Oleh: Dr. Adian Husaini (www.adianhusaini.id)
Kata ”demokrasi” kini sedang ramai dibincangkan lagi. Gara-garanya, pada 22 November 2020, beredar foto Gubernur DKI Anies Baswedan – dalam akun twitter -- sedang membaca buku berjudul ”How Democracies Die”. Buku karya Steven Levitsky dan Daniel Ziblatt, dari Harvard University, itu memang berkisah tentang kematian demokrasi dalam perspektif historis.
Terlepas dari pro-kontra soal foto Gubernur DKI tersebut, bicara tentang demokrasi selalu menarik dan kontroversial. Itu karena, sejak awalnya, sistem demokrasi memang sudah menjadi perbincangan luas di kalangan para filosof, ilmuwan politik, juga politisi dan negarawan.

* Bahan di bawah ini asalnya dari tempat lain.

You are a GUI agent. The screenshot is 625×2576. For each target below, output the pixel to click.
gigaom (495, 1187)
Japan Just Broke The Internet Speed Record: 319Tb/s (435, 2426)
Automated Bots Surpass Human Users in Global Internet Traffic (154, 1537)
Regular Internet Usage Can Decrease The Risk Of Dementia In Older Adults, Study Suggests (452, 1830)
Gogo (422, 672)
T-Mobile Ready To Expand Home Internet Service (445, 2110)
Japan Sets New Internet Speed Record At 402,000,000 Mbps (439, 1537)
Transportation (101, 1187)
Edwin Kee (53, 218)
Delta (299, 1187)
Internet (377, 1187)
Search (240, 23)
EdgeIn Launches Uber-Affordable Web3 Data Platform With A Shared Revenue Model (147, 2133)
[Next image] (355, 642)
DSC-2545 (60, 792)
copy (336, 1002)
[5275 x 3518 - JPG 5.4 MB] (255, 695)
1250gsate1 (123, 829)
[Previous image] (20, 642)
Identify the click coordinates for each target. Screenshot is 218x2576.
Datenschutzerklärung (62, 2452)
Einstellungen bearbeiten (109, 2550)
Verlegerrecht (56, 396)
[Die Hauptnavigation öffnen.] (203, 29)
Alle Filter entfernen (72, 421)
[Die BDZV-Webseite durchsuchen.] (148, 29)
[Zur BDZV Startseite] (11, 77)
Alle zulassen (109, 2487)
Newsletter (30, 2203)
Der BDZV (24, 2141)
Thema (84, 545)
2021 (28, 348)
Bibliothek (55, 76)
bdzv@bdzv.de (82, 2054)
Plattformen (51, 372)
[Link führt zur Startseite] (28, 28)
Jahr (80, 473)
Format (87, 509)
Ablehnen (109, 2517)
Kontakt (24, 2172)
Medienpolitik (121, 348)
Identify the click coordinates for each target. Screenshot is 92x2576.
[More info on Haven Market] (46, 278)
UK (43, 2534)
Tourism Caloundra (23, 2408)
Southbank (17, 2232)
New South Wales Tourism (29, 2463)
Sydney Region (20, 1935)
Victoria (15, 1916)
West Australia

Filosof Yunani Aristoteles (384-322 BC), menilai sistem demokrasi merupakan bentuk pemerintahan buruk. Aristoteles membagi sistem pemerintahan menjadi enam. Tiga sistem yang baik, dan tiga yang buruk. Tiga sistem pemerintahan yang baik adalah: monarkhi, aristokrasi, dan polity. Sedangkan tiga bentuk pemerintahan yang buruk adalah: demokrasi, tirani, dan oligarkhi. Jadi, menurut Aristoteles, demokrasi adalah sistem pemerintahan terbaik, dari tiga yang buruk.
Sebelum abad ke-18, demokrasi bukanlah sistem yang dipilih umat manusia. Sistem ini ditolak di era Yunani dan Romawi dan hampir semua filosof politik menolaknya. Sejak abad ke-18, beberapa aspek dari demokrasi politik mulai diterapkan di negara-negara Barat. Beberapa ide ini datang dari John Locke, yang banyak memberi sumbangan pemikiran politik terhadap Inggris dan AS.
Lebih jauh perbincangan tentang demokrasi, lihat, Sharif, M.M., History of Muslim Philosophy, (Karachi: Royal Book Company, 1983). James A. Gould and Willis H. Truit (ed.), Political Ideologies, (New York:Macmillan Publishing, 1973).